Like: what happened to his hockey team after an absolutely splendid first period? And it really was a terrific opening period by the home team, who came out flying, and showed no ill effects from Monday’s 6-5 overtime loss in Washington (other than the fact that the Canadiens allowed the Caps to get back into the series, which, of course, was a significant development). The Canadiens outshot the Caps 10-7 and missed out on several glorious scoring chances, resulting in scoreless hockey after 20 minutes. But it was good hockey. It was exciting hockey, something the hometown fans could hang their hats on.
And then the Bell Centre roof caved in.
Boyd Gordon beats Jaroslav Halak with a shorthanded goal, 66 seconds into period number two. Brooks Laich makes it 2-0 some three minutes later. And Eric Fehr makes it 3-0 some four minutes later, after he’s allowed to waltz in on a flat-footed Marc-Andre Bergeron (more on him in a moment) and poke home his own rebound.
Three goals on six shots. Exit Jaroslav Halak. Enter Carey Price. But by that time, the damage had already been done.
It was Price’s first taste of action in three weeks. March 31st, to be exact. And he performed about as well as you could expect. Yes, he did give up a goal to Alex Ovechkin to close out the four-goal second-period onslaught. But the Capitals didn’t need Alex Ovechkin on this night. And they didn’t need Nicklas Backstrom or Alexander Semin. Not when you had guys like Brooks Laich, Eric Fehr and Brendan Morrison running roughshod over the likes of Tomas Plekanec, Mike Cammalleri and Andrei Kostitsyn: who finished a combined minus 12 on the night.
Minus 12. That’s not good.
Then again, there wasn’t much good to come out of this one for the Canadiens, save for the opening 20 minutes. Certainly not the play of Marc-Andre Bergeron, who provided the Caps with a number of gift-wrapped goals en-route to a minus three performance: dead last among Habs defenders. Then again, no one ever accused Marc-Andre Bergeron of being a defender. He is a one-trick pony. And right now, that trick isn’t working out very well for Bergeron, who is being exposed as the defensive liability he is as we go deeper into this series.
Time for Ryan O’Byrne to see some action? You would have to think so. If nothing else, O’Byrne brings a big body to the Canadiens’ blueline. True, he’s not blessed with a great deal of foot speed. But then again, who on this Montreal blueline is?

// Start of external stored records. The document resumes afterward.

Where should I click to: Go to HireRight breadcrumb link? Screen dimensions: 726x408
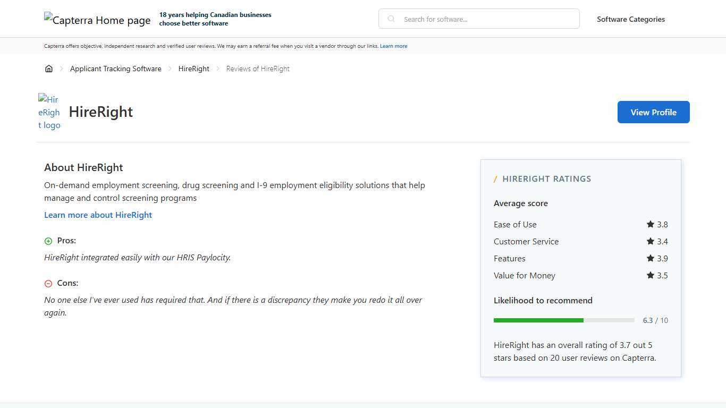[x=193, y=69]
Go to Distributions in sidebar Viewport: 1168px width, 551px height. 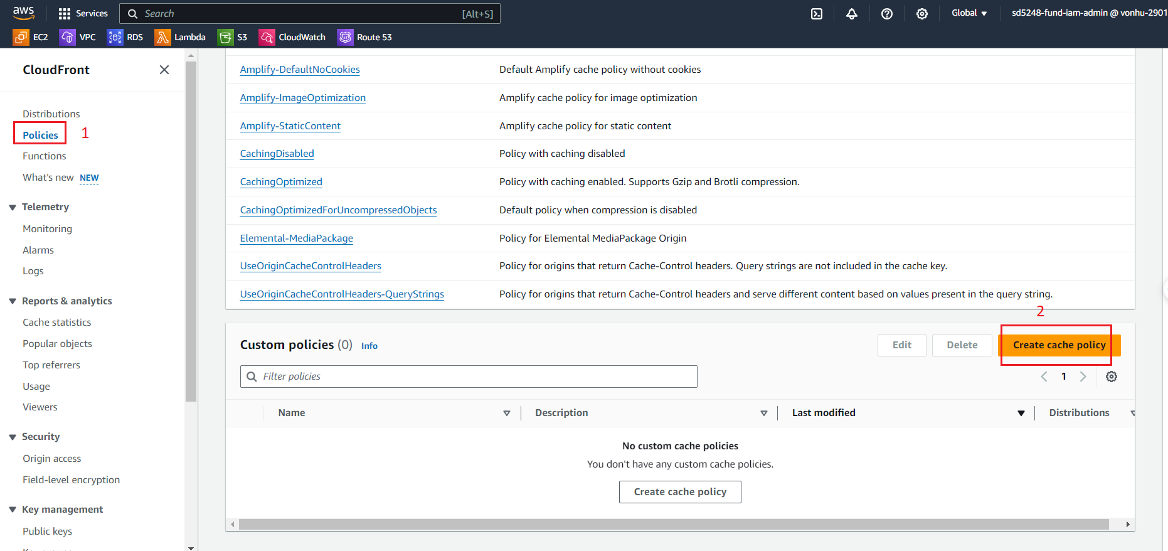point(51,114)
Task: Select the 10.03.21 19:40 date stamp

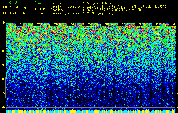Action: [14, 13]
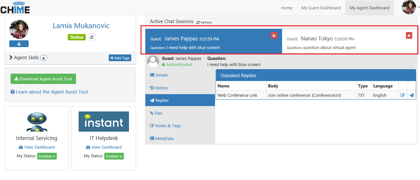Click Download Agent Assist Tool button
This screenshot has height=180, width=420.
coord(43,79)
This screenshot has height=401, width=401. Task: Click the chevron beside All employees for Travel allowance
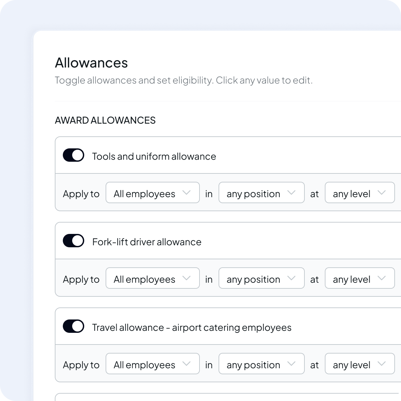[187, 364]
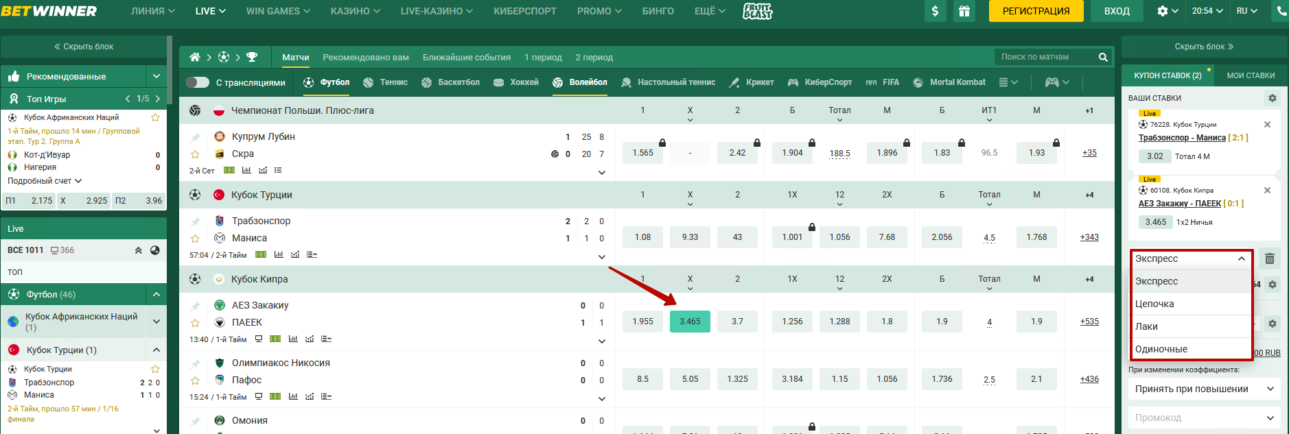
Task: Pin the АЕЗ Закакиу match
Action: 195,306
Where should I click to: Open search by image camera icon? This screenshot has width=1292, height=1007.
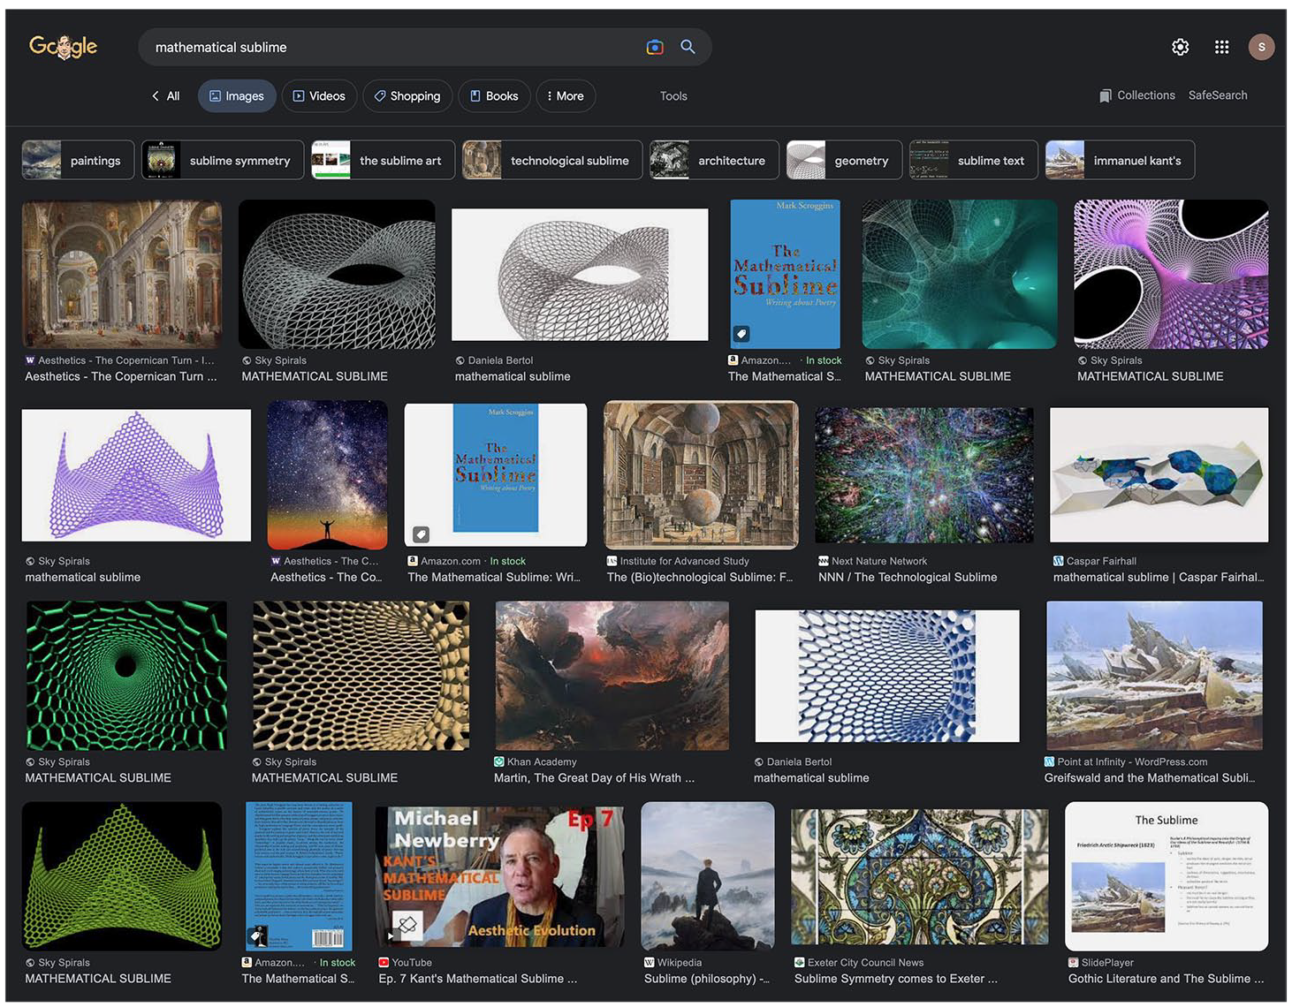tap(655, 47)
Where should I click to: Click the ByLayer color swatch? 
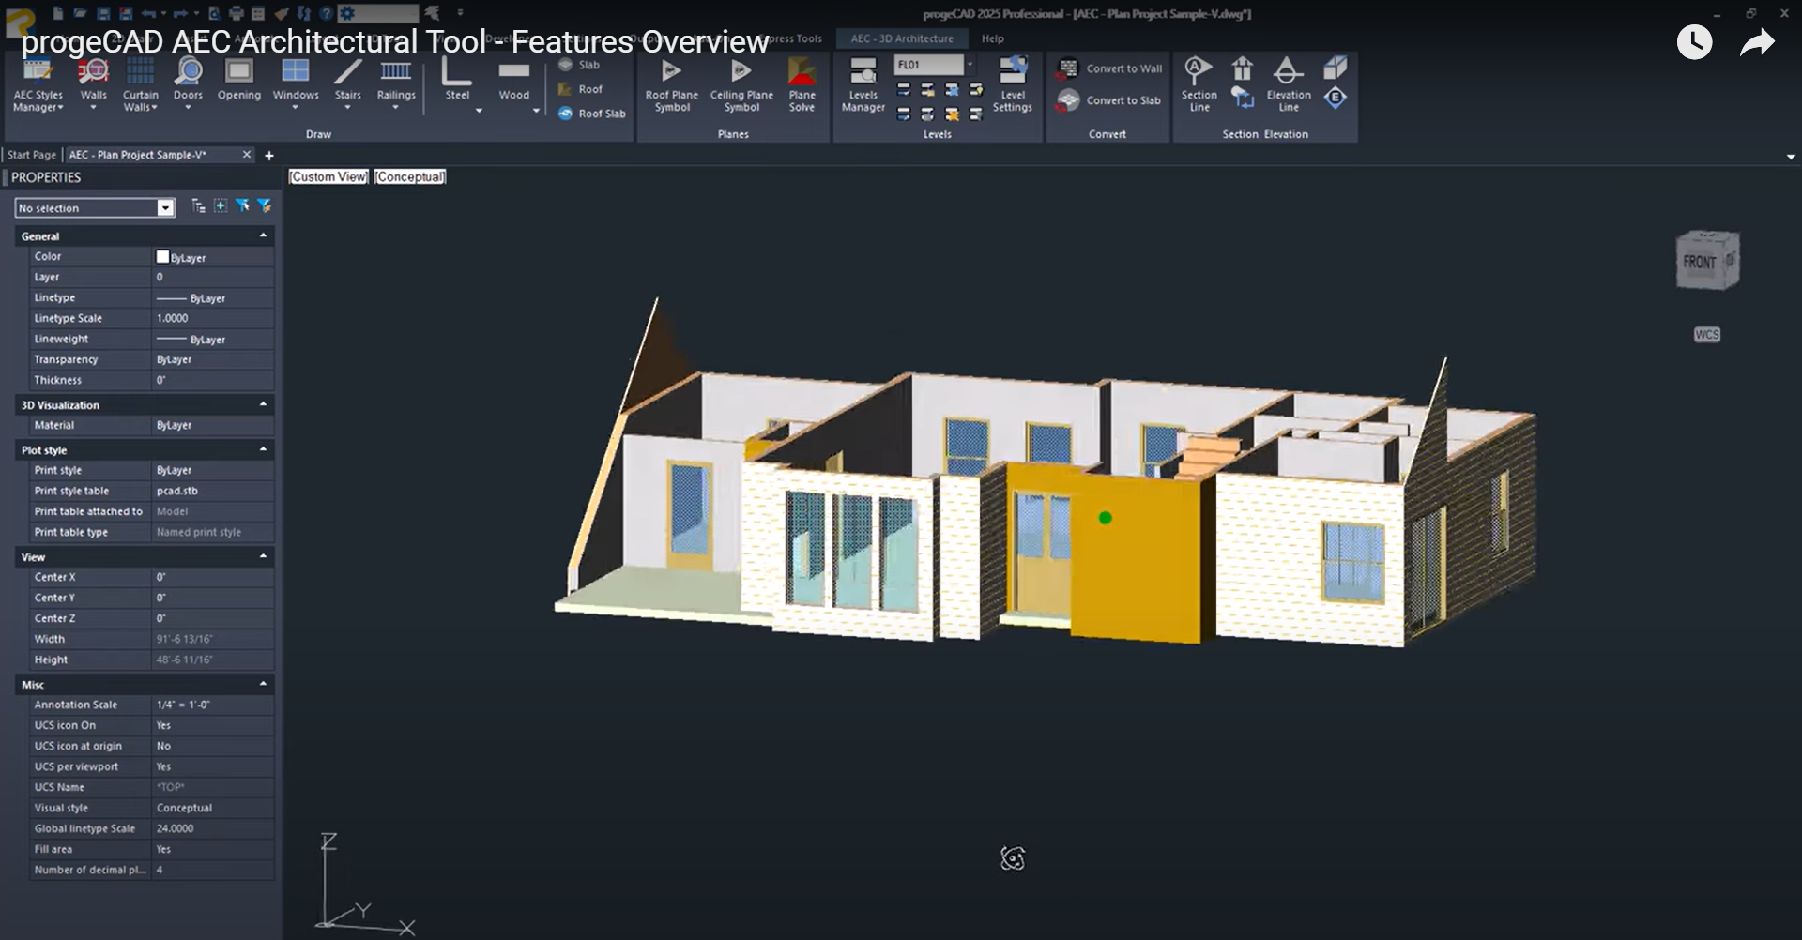(x=163, y=257)
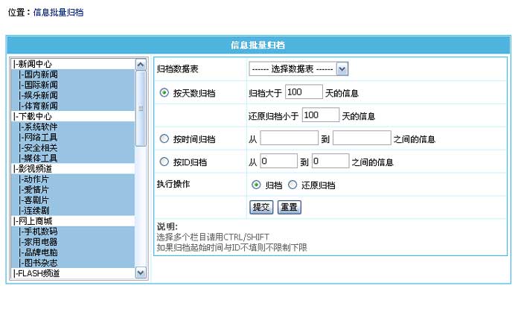521x335 pixels.
Task: Click the 还原归档小于 days input field
Action: (x=321, y=115)
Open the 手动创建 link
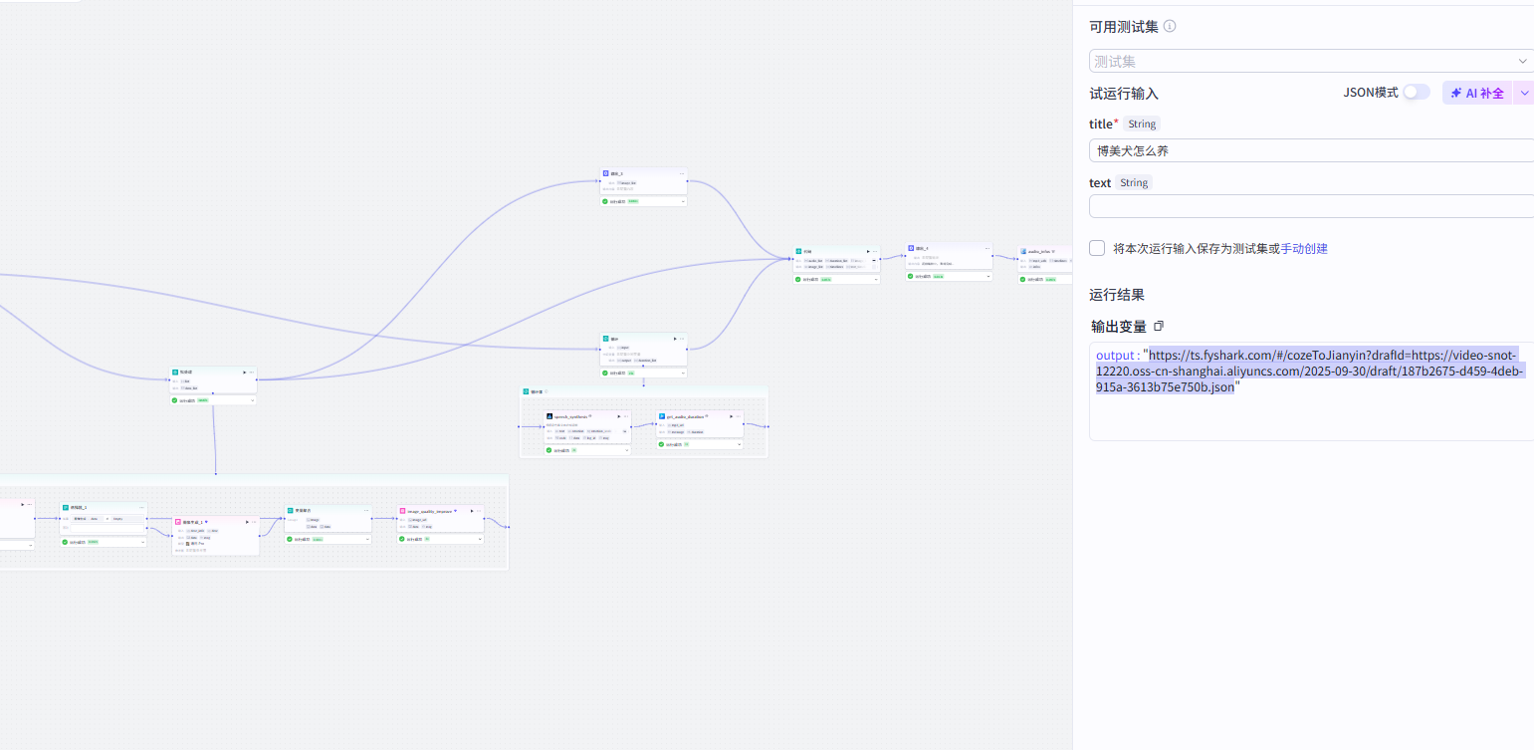This screenshot has height=750, width=1534. (1304, 248)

That’s another decision that Jacques Martin will have to make.
Does Sergei Kostitsyn deserve a day pass, for tomorrow night’s fourth game? It couldn’t hurt.
The game marked the return of Glen Metropolit to the Habs’ lineup. After sitting out three weeks with a shoulder injury, Metropolit played nine shifts for a grand total of 5:37 of ice time. I mean, why bother at that point? Matheiu Darche? Five shifts, 2:22 of ice time. But don’t point the finger at those two guys for what ailed the Canadiens last night. Not when Scott Gomez decided to take himself out of the game for 10 minutes by arguing a penalty call late in the second period; resulting in a misconduct.
Still the Canadiens are not out of this series. They may be down 2-1, but they’re not out.
Oh yes. It says here you’ll see Carey Price in game four. Just thought I’d mention that.